Le 16 juin 2025, le ministre suisse des Affaires étrangères, Ignazio Cassis, a présenté à Berne les derniers textes finalisés concernant la modernisation des relations bilatérales entre la Suisse et l’Union Européenne.
Ce nouvel accord, qui marque une étape importante après plusieurs années de tensions diplomatiques, a fait l’objet de consultations publiques en Suisse et d’un débat parlementaire prévu pour 2027 ou 2028, après les élections fédérales.
En attendant la ratification, les relations entre les deux parties sont régies par une « déclaration commune« , dont le but est de maintenir une coopération dans des domaines essentiels comme la participation de la Suisse au programme de recherche Horizon Europe, ou encore les échanges d’électricité transfrontaliers.
Ce modus vivendi temporaire devait permettre de garantir une coopération constructive entre la Suisse et l’UE pendant la période de transition, marquant la fin des tensions diplomatiques qui avaient affecté les relations bilatérales ces dernières années.
Cependant, cette phase transitoire, que Paris juge trop avantageuse pour la Suisse, suscite des divergences. Selon Watson, Paris a demandé la suspension temporaire de la validation de la déclaration commune au sein de l’UE, estimant que le gouvernement suisse pourrait prolonger indéfiniment cette phase, si un accord définitif n’est pas ratifié d’ici 2028.
La position ferme de la France : une durée limitée pour la coopération
La France considère que la Suisse bénéficie d’un traitement trop favorable pendant cette période transitoire. Le gouvernement français craint que la Suisse ne profite de ce modus vivendi temporaire pour éviter de signer un nouvel accord sur les relations bilatérales avec l’UE. En effet, la Suisse pourrait ne pas se sentir pressée d’agir si elle continue de bénéficier de cette coopération, ce qui mettrait en péril l’équilibre des relations.

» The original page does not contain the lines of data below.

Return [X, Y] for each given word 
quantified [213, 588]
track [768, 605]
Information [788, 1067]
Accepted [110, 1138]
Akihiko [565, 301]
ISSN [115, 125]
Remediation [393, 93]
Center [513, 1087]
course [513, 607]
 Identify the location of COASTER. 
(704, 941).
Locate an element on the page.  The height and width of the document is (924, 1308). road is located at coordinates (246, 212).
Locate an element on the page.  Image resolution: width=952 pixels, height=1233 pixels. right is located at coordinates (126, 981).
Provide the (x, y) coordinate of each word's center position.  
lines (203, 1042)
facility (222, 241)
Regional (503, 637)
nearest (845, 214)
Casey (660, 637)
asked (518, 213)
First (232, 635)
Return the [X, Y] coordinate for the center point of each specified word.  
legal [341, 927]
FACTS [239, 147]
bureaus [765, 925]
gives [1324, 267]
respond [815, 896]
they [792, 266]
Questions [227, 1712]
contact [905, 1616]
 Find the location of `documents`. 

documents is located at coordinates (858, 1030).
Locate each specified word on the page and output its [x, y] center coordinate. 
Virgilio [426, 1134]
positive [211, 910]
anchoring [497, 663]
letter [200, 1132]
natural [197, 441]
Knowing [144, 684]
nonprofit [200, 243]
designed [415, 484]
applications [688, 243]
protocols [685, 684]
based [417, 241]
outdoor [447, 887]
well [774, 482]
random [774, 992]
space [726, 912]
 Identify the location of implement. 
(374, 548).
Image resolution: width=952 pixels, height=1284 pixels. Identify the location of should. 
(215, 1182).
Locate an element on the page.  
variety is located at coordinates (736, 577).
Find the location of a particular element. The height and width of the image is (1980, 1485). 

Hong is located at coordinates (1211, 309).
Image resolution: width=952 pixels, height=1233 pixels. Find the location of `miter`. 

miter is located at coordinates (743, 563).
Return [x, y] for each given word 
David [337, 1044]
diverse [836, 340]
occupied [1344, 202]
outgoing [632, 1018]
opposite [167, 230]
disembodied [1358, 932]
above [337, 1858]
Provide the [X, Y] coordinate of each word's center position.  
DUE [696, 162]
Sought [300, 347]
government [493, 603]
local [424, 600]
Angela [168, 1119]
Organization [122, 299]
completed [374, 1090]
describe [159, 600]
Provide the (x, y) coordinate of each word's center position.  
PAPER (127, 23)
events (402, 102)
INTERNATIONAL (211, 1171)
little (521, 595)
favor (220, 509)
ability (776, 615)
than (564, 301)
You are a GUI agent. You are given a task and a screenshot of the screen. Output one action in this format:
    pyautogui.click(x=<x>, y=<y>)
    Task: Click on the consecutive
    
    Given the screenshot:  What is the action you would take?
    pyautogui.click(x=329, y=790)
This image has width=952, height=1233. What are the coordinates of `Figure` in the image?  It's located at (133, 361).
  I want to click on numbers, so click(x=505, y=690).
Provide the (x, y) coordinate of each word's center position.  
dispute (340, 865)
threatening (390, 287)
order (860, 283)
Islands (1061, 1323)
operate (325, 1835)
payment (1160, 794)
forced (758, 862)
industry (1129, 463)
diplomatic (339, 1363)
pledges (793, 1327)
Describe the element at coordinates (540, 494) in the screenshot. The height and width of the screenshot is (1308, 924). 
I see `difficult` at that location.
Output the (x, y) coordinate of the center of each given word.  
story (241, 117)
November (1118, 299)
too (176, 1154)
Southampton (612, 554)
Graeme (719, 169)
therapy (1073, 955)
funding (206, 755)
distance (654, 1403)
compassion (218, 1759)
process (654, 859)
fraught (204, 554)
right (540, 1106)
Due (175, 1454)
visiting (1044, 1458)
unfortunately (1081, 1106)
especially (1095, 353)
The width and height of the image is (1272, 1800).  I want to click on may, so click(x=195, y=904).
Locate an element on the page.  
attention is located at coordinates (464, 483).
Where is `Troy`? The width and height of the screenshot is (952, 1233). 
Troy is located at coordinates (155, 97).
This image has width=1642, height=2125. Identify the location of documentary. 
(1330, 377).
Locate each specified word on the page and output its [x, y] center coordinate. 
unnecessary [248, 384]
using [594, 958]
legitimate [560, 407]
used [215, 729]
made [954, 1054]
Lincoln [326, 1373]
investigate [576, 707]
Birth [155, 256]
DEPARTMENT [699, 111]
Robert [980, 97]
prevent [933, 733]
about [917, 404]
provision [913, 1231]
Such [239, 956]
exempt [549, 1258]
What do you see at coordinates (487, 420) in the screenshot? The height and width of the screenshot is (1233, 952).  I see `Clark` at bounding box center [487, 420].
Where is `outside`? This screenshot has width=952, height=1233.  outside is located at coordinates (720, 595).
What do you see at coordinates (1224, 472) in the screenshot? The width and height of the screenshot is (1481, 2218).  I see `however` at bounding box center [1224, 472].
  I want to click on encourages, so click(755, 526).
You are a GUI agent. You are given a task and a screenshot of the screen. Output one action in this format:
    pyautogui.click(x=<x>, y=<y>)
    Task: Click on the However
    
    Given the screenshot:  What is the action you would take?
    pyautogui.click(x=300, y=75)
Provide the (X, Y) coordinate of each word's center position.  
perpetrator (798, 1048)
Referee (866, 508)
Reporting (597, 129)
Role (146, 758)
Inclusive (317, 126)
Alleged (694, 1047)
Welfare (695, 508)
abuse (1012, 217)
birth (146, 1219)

Emmanuel Macron et son gouvernement demandent donc une date limite pour ces mesures transitoires. Cette pression sur la Suisse intervient après que la France ait plaidé pour maintenir ses leviers de pression dans les discussions avec l’UE, notamment en demandant l’exclusion de la Suisse du programme Horizon Europe, un sujet sensible pour les relations bilatérales.
L’UE entre compromis et pression : une solution intermédiaire
Face aux exigences françaises, la Commission Européenne a proposé une solution intermédiaire qui pourrait satisfaire toutes les parties. Un avertissement pourrait être ajouté à la déclaration commune, stipulant qu’en l’absence d’un accord global ratifié par la Suisse d’ici 2028, l’Union Européenne réexaminera sa position. Cette solution, qui doit encore être validée par les 27 États membres, vise à limiter la durée de l’entente transitoire.
Ce compromis représente un moyen pour l’UE d’imposer une pression sur la Suisse tout en maintenant une forme de coopération en attendant la ratification de l’accord global. La France, quant à elle, continue de défendre sa position, estimant qu’une telle garantie est indispensable pour garantir que la Suisse respecte ses engagements à long terme.